John Whitworth 01-21-2012 05:06 PM

Brilliant, Bill. Everybody should consult this. Are there any other entries in the uncyclopedia? The very stuff of poetry.

W.F. Lantry 01-21-2012 10:23 PM

Quote:

Originally Posted by John Whitworth (Post 230597)
Are there any other entries in the uncyclopedia?

John,

It's pretty accurate, and fairly comprehensive. You will especially enjoy this entry: http://uncyclopedia.wikia.com/wiki/Poetry

Which begins with this famous quote from Don Juan himself: “Poetry is like the glittering pink ocean. It sounds beautiful and delectable, but you really have no idea what is going on. I mean, glittering pink ocean? WTF?" ~ Lord Byron on poetry


And the article contains this definition: "Poetry is the art of writing incoherent phrases to suggest mystery and generally confuse people. It does this through diction, caesura, figurative language, and large amounts of illegal drugs ... Poetry is often written with the intention of attracting girls. ... Anything written about poetry is purely speculative since nobody ever reads it."

Thanks,

Bill

Ann Drysdale 01-22-2012 01:41 AM

I'm crying fowl on this experiment. In the latter exercise, there are other reasons why "Turing" could not have walked or quacked like a duck. That is because he is obviously a drake.
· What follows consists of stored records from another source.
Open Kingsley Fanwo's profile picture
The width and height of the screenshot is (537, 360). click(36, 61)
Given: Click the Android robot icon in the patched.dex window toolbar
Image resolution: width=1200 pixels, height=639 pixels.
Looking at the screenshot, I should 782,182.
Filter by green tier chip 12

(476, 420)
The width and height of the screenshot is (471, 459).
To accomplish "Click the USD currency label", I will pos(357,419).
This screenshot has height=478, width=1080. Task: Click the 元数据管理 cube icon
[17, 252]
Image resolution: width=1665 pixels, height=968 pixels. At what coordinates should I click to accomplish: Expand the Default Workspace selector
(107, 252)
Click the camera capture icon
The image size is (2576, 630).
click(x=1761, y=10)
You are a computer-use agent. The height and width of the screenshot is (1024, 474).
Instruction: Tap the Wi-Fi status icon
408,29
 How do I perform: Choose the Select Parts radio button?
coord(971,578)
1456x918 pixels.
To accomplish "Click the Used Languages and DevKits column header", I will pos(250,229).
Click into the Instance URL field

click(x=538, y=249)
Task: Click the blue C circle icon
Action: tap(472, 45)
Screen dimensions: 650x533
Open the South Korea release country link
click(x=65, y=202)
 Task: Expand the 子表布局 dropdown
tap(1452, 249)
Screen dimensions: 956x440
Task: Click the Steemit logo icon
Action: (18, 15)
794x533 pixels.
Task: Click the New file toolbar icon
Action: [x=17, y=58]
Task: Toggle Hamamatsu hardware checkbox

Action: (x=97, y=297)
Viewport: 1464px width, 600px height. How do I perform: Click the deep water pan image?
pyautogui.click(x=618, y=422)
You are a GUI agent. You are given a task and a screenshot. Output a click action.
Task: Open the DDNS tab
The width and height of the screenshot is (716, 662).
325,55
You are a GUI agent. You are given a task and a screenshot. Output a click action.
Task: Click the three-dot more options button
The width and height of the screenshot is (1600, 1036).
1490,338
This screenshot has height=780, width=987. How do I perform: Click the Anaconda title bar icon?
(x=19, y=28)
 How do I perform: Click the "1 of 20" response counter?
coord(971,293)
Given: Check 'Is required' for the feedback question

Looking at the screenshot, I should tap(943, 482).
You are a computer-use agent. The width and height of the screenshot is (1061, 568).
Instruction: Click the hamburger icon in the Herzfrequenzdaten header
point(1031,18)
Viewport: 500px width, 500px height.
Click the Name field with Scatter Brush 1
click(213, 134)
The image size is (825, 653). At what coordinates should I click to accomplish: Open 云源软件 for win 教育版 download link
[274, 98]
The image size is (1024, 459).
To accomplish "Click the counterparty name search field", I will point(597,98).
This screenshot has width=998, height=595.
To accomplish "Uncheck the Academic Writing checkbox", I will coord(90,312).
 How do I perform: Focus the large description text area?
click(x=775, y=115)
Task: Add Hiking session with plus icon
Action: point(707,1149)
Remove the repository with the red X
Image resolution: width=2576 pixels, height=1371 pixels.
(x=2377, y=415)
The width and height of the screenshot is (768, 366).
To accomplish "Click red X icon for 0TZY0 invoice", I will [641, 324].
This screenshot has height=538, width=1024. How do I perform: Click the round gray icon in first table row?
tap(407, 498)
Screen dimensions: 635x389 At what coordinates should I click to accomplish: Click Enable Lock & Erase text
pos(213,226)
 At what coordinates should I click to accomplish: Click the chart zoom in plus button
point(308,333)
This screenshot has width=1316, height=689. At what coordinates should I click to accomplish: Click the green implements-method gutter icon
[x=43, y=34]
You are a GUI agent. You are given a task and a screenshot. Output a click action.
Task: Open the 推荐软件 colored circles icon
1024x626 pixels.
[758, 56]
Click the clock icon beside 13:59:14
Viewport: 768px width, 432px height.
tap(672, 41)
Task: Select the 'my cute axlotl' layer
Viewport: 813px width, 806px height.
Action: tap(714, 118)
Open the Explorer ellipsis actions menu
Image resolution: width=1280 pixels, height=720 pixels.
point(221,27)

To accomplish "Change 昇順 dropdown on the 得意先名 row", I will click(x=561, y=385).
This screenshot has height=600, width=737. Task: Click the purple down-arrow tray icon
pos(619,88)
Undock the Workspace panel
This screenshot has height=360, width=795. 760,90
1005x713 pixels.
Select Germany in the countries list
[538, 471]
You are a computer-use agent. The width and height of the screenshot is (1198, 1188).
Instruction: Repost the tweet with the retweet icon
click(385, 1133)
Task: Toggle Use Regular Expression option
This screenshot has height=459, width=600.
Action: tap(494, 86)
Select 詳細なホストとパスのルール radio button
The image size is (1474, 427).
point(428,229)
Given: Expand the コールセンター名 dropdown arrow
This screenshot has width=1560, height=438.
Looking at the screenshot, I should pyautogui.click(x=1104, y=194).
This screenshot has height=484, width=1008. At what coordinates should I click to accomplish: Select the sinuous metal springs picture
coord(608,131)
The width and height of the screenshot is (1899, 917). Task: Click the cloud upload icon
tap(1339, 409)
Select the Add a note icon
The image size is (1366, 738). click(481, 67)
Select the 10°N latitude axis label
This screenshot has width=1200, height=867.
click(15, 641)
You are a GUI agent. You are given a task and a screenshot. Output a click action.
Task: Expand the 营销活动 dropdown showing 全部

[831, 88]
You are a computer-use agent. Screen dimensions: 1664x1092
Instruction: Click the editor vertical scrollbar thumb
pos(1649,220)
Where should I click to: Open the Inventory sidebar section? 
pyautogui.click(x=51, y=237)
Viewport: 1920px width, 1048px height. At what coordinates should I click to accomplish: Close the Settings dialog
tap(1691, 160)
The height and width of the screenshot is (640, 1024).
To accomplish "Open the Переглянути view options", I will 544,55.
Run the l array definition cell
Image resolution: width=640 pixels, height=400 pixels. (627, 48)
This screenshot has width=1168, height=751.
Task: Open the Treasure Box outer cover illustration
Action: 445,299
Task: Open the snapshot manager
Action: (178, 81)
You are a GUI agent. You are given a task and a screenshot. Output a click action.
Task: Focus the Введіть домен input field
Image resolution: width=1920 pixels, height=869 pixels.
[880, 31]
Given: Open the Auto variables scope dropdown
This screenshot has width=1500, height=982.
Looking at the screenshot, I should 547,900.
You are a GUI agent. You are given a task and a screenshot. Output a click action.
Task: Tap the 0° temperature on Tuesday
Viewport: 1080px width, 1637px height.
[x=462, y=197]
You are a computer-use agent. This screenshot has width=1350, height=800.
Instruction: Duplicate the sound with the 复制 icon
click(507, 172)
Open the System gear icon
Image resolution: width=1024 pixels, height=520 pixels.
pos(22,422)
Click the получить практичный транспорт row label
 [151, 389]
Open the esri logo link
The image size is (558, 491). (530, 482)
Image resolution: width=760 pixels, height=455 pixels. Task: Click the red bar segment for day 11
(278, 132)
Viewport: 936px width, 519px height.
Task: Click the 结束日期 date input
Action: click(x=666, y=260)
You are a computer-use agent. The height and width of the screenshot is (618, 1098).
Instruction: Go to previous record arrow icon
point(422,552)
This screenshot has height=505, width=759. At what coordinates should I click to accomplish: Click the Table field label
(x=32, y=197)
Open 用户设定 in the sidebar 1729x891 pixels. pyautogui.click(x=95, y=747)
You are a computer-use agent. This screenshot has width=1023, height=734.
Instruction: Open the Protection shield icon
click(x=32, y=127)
If he had, under field conditions, displayed any of the characteristics of a duck, his fate might well have been determined by, let us say, more Drake-onian measures. I refer you to the precedents outlined earlier in the thread...

John Whitworth 01-22-2012 02:21 AM

My method exactly, Bill, though I pass on illegal drugs. Gin seems to answer. I think the small readership, like those lovely Church of England churches without congregations, is a guarantee of worth. After all, millions read the ignorant, ill-written screeds perpetrated by whassissname, the perpetrator of the Da Vinci Cod, a truly wet fish.

Ann Drysdale 01-22-2012 04:01 AM

This topic has now got cross-threaded, like the lid of a jam-jar. Oh, what fun!

I could show you a way to sort it out using postcards, a hole-punch and a knitting needle. Any takers?

Allen Tice 12-26-2021 08:17 AM

Mark Zuckerberg is definitely a machine.